*** Opening of MATERIAL SHOWN ***

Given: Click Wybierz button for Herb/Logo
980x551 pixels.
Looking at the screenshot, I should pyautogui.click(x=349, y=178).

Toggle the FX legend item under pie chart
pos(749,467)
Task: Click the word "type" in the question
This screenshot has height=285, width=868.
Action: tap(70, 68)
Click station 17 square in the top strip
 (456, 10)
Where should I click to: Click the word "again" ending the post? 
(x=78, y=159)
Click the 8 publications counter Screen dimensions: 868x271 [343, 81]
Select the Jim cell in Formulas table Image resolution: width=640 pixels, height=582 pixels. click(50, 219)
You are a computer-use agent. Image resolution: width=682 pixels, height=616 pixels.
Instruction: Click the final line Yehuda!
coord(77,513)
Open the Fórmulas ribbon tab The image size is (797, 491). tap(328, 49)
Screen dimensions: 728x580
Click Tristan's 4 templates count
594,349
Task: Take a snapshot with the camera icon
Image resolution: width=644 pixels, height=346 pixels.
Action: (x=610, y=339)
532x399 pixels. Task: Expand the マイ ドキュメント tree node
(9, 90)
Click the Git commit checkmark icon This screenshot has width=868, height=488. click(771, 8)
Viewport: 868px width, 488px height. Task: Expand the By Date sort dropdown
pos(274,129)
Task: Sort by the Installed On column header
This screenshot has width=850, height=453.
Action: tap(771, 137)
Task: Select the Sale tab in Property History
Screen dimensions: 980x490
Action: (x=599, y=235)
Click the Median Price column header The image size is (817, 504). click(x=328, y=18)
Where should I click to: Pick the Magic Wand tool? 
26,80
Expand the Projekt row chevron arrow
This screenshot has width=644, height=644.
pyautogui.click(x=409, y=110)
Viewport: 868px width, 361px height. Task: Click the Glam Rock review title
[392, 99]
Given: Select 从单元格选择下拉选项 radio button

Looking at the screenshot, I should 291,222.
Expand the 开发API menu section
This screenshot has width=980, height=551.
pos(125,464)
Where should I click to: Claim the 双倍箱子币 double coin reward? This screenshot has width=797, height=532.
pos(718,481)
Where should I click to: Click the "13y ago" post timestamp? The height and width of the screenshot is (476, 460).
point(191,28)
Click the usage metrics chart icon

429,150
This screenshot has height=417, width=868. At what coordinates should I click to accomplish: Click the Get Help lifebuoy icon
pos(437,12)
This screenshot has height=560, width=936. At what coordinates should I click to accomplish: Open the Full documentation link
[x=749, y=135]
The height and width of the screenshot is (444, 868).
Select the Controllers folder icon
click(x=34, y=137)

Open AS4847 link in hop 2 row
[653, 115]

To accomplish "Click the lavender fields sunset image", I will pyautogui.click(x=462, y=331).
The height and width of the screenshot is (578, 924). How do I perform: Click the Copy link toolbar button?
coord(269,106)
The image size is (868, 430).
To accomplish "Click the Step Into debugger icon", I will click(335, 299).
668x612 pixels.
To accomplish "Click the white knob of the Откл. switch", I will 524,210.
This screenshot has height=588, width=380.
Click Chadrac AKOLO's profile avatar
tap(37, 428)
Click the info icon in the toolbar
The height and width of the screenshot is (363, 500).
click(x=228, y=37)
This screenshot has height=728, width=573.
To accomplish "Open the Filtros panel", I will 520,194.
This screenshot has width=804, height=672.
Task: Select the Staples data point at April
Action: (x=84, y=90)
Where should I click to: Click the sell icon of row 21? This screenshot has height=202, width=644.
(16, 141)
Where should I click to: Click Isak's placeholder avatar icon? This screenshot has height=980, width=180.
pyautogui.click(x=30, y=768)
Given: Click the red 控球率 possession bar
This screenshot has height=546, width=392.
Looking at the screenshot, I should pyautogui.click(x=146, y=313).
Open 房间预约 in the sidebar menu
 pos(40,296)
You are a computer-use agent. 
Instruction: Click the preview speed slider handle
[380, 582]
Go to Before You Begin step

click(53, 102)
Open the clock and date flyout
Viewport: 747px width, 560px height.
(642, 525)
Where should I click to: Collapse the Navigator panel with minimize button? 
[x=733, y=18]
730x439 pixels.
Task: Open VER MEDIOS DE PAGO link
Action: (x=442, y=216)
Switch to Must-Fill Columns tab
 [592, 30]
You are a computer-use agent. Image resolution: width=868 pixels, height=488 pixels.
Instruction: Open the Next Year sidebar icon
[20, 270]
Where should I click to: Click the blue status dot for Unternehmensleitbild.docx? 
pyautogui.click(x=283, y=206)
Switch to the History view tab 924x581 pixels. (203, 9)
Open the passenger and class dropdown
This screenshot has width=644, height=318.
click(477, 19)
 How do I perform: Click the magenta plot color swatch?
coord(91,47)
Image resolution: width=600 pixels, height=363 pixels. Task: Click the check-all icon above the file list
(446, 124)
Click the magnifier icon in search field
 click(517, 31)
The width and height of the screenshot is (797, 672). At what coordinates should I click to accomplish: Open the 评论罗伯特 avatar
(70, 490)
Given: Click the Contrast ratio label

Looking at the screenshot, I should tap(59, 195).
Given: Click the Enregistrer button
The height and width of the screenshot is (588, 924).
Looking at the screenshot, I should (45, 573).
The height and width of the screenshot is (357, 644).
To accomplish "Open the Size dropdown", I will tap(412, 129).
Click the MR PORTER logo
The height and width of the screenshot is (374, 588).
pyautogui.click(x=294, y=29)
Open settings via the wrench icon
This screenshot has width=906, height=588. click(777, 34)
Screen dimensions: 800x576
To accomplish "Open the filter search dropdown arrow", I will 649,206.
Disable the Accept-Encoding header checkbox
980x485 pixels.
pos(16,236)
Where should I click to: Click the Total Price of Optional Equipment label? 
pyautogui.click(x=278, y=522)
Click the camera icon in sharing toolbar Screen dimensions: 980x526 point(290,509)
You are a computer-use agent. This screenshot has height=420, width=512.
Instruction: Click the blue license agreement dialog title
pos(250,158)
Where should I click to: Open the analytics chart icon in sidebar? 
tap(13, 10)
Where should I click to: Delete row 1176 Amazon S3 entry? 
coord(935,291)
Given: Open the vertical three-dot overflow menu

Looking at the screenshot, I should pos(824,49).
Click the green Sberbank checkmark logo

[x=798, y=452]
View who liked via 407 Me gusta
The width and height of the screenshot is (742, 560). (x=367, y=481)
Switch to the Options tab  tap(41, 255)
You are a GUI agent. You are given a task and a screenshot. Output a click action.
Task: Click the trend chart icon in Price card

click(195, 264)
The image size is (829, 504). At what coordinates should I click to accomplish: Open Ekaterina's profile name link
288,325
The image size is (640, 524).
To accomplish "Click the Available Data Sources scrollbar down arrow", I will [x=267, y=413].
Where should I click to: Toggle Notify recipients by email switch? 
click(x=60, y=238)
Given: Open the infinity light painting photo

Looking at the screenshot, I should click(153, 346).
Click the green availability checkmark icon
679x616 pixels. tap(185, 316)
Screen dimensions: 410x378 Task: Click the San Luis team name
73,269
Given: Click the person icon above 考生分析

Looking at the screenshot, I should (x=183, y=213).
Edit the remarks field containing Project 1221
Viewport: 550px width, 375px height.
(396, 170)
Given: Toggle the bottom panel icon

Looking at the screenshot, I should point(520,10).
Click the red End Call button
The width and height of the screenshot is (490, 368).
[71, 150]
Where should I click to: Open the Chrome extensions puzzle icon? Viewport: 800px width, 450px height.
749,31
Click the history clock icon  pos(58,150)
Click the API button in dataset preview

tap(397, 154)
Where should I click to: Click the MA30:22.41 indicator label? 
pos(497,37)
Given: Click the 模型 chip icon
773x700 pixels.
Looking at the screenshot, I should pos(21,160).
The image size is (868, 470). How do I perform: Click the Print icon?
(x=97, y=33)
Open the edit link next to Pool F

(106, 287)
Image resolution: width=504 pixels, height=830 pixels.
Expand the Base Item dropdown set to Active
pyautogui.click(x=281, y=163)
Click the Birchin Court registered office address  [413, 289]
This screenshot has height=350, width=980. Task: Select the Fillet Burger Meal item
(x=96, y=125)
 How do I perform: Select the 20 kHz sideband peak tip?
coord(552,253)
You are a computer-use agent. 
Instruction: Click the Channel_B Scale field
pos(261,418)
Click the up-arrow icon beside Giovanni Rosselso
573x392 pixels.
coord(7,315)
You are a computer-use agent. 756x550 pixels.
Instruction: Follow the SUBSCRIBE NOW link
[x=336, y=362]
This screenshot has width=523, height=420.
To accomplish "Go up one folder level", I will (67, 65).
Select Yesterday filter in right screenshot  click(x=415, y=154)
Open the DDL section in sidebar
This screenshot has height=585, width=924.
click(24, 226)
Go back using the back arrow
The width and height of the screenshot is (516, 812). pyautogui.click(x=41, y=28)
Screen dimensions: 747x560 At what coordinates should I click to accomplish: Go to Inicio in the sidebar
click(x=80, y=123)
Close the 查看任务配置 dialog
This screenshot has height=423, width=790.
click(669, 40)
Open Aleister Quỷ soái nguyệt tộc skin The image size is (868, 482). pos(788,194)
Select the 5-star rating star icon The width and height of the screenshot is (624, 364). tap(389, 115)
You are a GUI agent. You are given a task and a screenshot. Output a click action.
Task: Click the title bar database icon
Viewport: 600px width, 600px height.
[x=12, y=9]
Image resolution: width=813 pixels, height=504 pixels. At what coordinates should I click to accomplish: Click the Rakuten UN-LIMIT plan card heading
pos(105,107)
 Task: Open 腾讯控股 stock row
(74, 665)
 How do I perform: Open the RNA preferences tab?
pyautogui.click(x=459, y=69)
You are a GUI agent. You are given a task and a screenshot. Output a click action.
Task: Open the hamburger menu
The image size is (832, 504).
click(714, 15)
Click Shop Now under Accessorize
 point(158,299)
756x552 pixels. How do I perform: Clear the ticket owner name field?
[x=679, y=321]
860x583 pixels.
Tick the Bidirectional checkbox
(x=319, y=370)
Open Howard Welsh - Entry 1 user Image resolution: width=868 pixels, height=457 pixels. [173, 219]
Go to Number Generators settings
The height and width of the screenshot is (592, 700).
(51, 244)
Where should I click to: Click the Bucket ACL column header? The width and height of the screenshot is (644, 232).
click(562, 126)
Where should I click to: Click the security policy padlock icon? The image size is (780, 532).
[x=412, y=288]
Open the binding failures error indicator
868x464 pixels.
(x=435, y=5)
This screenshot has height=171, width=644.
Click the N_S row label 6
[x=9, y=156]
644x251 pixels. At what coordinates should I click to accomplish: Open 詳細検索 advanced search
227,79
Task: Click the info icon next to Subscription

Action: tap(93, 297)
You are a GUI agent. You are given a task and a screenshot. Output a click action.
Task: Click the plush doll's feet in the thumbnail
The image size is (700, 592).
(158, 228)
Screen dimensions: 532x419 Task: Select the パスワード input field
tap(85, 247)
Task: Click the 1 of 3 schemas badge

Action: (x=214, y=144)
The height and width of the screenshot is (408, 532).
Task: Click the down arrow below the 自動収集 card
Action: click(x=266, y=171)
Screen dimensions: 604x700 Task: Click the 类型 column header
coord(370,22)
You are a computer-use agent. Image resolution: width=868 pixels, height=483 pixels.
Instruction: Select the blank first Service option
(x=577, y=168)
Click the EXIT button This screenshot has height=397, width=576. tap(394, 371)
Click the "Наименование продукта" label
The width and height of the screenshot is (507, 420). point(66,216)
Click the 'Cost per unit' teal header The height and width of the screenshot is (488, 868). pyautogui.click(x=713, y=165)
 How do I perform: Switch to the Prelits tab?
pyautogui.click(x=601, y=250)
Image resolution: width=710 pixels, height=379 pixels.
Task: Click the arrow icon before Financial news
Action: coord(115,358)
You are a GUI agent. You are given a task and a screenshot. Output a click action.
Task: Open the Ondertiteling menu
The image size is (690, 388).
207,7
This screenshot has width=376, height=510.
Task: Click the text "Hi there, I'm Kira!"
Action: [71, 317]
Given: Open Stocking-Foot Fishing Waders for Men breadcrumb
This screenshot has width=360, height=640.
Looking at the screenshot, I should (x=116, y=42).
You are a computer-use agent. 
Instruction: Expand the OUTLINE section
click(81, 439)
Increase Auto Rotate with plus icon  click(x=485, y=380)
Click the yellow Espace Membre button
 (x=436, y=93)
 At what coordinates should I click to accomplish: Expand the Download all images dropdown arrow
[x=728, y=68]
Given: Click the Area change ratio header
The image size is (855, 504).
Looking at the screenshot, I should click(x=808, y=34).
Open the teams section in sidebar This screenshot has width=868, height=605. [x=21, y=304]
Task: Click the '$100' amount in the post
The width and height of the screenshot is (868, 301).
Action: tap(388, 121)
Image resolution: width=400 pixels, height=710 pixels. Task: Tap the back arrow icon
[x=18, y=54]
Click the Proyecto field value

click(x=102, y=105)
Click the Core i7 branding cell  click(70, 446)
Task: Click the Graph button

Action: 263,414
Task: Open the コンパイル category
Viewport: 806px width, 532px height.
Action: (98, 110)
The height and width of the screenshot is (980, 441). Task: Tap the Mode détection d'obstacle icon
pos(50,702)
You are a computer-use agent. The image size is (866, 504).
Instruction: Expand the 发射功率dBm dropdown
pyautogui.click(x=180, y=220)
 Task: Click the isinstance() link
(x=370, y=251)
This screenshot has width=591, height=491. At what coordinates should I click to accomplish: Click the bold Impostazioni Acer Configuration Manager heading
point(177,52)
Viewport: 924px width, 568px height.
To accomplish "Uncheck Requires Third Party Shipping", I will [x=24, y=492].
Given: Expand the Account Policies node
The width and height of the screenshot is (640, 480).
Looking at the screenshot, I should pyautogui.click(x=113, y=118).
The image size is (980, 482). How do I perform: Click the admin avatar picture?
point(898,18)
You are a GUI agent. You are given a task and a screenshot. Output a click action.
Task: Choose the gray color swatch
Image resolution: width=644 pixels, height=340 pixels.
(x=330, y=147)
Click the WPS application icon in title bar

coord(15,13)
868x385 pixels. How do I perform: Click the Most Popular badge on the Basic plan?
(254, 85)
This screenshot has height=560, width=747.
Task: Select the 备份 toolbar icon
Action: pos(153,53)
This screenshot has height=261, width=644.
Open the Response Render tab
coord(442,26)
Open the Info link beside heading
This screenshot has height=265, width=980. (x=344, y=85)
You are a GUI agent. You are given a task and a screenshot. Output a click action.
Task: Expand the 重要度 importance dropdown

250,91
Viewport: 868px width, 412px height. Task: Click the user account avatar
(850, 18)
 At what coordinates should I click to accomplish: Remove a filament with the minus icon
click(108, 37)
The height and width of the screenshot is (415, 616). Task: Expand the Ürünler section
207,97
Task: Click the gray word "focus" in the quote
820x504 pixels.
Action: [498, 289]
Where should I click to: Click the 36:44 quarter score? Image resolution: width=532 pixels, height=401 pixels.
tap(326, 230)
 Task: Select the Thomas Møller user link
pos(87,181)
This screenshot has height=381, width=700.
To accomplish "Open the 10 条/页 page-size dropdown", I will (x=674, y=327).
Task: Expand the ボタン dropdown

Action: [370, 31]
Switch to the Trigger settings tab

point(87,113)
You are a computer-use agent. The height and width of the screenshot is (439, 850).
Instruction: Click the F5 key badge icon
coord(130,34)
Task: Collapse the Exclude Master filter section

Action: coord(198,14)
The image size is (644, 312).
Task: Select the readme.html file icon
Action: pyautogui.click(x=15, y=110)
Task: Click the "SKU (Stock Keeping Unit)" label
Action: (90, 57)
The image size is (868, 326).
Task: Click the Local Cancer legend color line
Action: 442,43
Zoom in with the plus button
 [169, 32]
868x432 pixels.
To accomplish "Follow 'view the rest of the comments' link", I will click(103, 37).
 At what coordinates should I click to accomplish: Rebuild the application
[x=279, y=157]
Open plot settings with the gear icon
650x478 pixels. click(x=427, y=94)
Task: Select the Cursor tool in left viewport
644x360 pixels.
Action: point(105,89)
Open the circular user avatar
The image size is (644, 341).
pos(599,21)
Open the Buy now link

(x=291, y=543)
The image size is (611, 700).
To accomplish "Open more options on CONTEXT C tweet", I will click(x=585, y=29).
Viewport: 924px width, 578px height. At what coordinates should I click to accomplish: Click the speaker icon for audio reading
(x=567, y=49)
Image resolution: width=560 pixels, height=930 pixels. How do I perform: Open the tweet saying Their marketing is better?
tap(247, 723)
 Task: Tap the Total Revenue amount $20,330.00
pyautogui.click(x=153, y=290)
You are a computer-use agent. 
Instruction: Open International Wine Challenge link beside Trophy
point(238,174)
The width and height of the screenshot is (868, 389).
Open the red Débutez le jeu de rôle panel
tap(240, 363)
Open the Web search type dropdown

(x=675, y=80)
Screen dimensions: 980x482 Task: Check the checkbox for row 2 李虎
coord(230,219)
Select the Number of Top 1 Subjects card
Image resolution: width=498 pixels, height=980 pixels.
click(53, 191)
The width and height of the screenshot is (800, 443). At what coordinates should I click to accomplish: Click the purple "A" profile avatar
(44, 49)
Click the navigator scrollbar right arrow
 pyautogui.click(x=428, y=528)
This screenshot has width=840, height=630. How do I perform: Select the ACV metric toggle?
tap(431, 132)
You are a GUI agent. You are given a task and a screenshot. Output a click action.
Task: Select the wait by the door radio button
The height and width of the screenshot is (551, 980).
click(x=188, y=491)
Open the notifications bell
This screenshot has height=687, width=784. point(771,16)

*** Close of MATERIAL SHOWN ***

> **HOW TO COMPLETE THIS TASK**
Among the entries above, locate the lines containing "Open the passenger and class dropdown" and "The height and width of the screenshot is (357, 644).", and transcribe exactly those two lines and all lines between.

> **ANSWER SECTION**
Open the passenger and class dropdown
This screenshot has width=644, height=318.
click(477, 19)
 How do I perform: Click the magenta plot color swatch?
coord(91,47)
Image resolution: width=600 pixels, height=363 pixels. Task: Click the check-all icon above the file list
(446, 124)
Click the magnifier icon in search field
 click(517, 31)
The width and height of the screenshot is (797, 672). At what coordinates should I click to accomplish: Open the 评论罗伯特 avatar
(70, 490)
Given: Click the Contrast ratio label

Looking at the screenshot, I should tap(59, 195).
Given: Click the Enregistrer button
The height and width of the screenshot is (588, 924).
Looking at the screenshot, I should (45, 573).
The height and width of the screenshot is (357, 644).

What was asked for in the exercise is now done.